(Data shown begins)

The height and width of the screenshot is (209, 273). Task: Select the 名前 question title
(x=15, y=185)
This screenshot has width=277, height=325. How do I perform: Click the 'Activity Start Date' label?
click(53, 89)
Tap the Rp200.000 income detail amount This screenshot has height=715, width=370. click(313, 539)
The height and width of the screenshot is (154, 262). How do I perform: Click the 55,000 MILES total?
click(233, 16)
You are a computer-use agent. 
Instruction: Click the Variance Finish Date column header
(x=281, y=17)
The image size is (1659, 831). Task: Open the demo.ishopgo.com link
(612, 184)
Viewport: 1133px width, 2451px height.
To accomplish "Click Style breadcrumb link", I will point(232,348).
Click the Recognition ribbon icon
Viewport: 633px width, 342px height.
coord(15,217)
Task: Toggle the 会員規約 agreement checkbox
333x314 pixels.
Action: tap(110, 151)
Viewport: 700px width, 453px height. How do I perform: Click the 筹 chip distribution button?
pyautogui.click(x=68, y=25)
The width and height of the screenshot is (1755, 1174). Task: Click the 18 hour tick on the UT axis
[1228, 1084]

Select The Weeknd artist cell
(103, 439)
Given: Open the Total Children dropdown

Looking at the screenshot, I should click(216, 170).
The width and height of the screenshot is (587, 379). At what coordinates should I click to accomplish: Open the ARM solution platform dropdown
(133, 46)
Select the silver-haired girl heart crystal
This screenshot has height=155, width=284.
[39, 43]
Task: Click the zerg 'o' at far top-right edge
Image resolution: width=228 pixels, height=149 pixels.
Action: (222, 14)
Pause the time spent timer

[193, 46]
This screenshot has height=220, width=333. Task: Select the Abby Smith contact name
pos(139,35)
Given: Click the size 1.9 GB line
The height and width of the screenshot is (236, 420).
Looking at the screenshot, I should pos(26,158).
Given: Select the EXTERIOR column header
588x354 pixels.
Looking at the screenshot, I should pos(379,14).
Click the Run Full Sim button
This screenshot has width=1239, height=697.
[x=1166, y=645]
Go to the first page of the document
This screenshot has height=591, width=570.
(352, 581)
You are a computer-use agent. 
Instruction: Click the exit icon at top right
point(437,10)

(Data shown ends)

** Instructions to follow **
The material is to be transcribed once more, exactly and completely.

** Solution to this exercise **
The height and width of the screenshot is (209, 273). Task: Select the 名前 question title
(x=15, y=185)
This screenshot has width=277, height=325. How do I perform: Click the 'Activity Start Date' label?
click(53, 89)
Tap the Rp200.000 income detail amount This screenshot has height=715, width=370. click(313, 539)
The height and width of the screenshot is (154, 262). How do I perform: Click the 55,000 MILES total?
click(233, 16)
You are a computer-use agent. 
Instruction: Click the Variance Finish Date column header
(x=281, y=17)
The image size is (1659, 831). Task: Open the demo.ishopgo.com link
(612, 184)
Viewport: 1133px width, 2451px height.
To accomplish "Click Style breadcrumb link", I will point(232,348).
Click the Recognition ribbon icon
Viewport: 633px width, 342px height.
coord(15,217)
Task: Toggle the 会員規約 agreement checkbox
333x314 pixels.
Action: tap(110, 151)
Viewport: 700px width, 453px height. How do I perform: Click the 筹 chip distribution button?
pyautogui.click(x=68, y=25)
The width and height of the screenshot is (1755, 1174). Task: Click the 18 hour tick on the UT axis
[1228, 1084]

Select The Weeknd artist cell
(103, 439)
Given: Open the Total Children dropdown

Looking at the screenshot, I should click(216, 170).
The width and height of the screenshot is (587, 379). At what coordinates should I click to accomplish: Open the ARM solution platform dropdown
(133, 46)
Select the silver-haired girl heart crystal
This screenshot has height=155, width=284.
[39, 43]
Task: Click the zerg 'o' at far top-right edge
Image resolution: width=228 pixels, height=149 pixels.
Action: (222, 14)
Pause the time spent timer

[193, 46]
This screenshot has height=220, width=333. Task: Select the Abby Smith contact name
pos(139,35)
Given: Click the size 1.9 GB line
The height and width of the screenshot is (236, 420).
Looking at the screenshot, I should pos(26,158).
Given: Select the EXTERIOR column header
588x354 pixels.
Looking at the screenshot, I should pos(379,14).
Click the Run Full Sim button
This screenshot has width=1239, height=697.
[x=1166, y=645]
Go to the first page of the document
This screenshot has height=591, width=570.
(352, 581)
You are a computer-use agent. 
Instruction: Click the exit icon at top right
point(437,10)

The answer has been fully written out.